→ **The problem**
Nothing but an exact reproduction of the records, pictures excluded, should be returned.

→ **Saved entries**
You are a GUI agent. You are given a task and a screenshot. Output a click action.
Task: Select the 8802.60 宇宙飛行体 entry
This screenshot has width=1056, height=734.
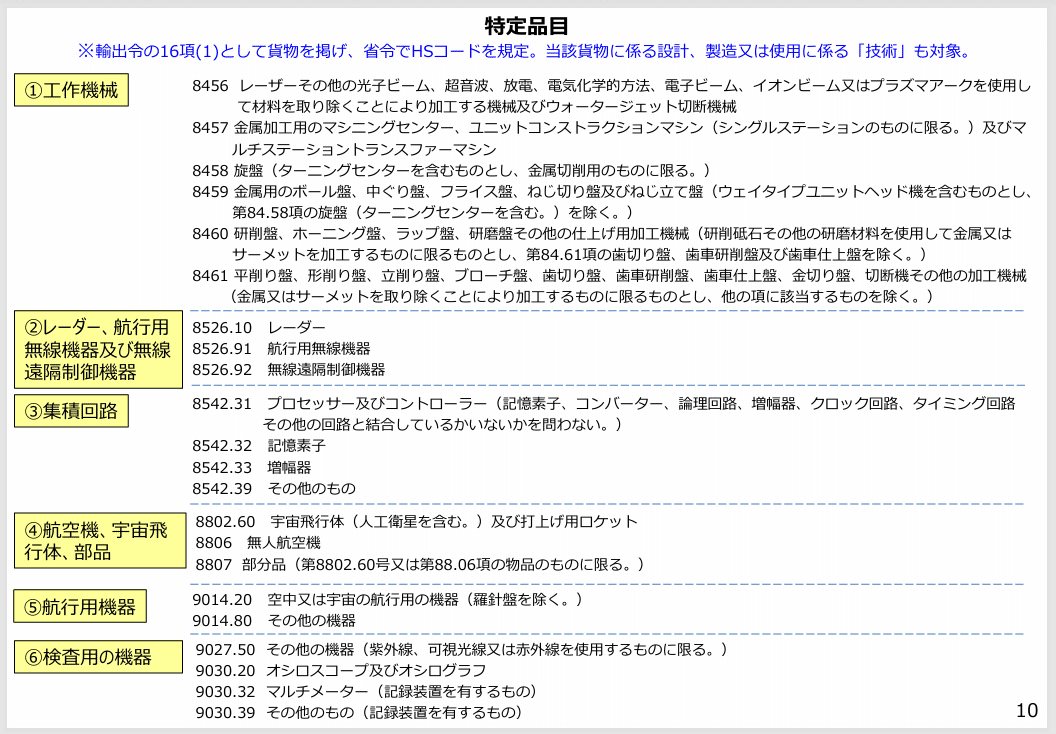tap(400, 520)
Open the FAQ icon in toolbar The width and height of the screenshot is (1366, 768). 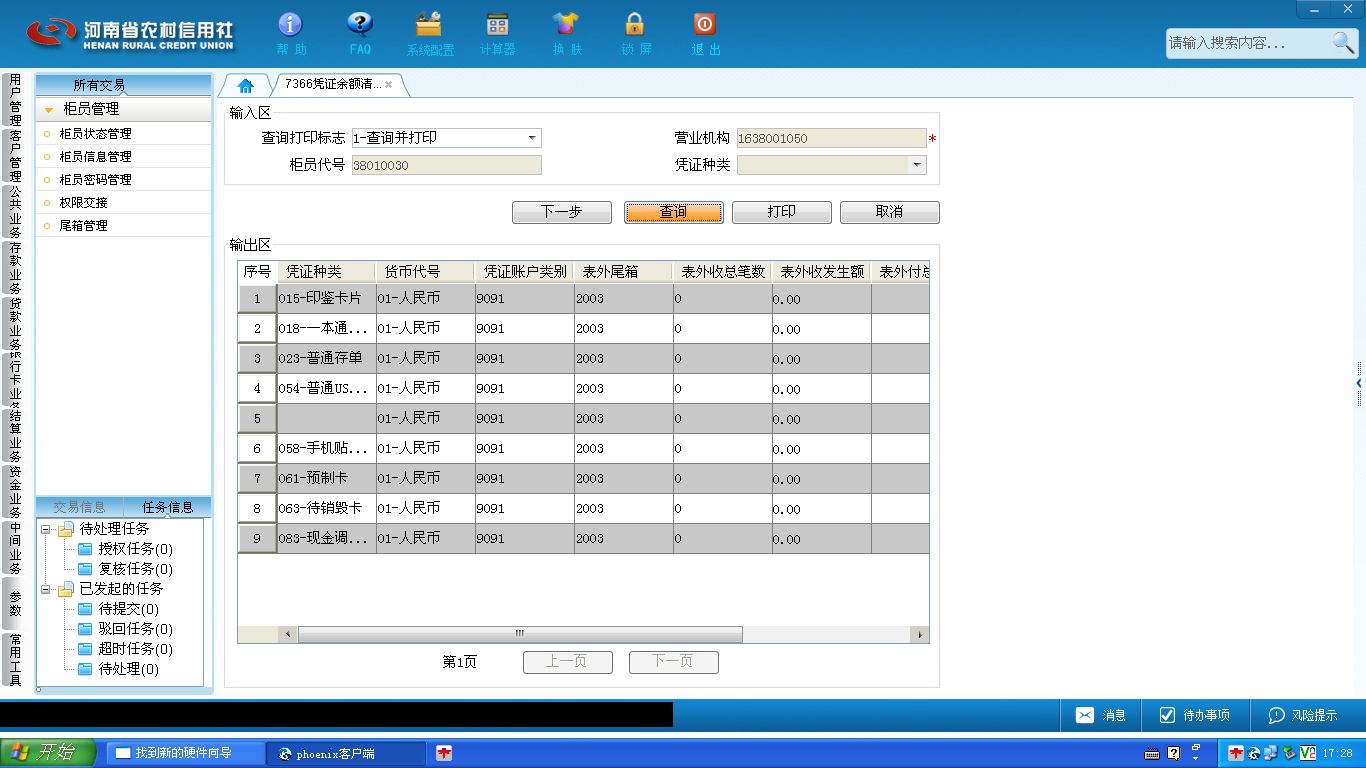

→ **Answer to this task**
You are a GUI agent. You are given a task and a screenshot. Output a click action.
Task: Select the 8802.60 宇宙飛行体 entry
This screenshot has width=1056, height=734.
tap(400, 520)
Open the FAQ icon in toolbar The width and height of the screenshot is (1366, 768). 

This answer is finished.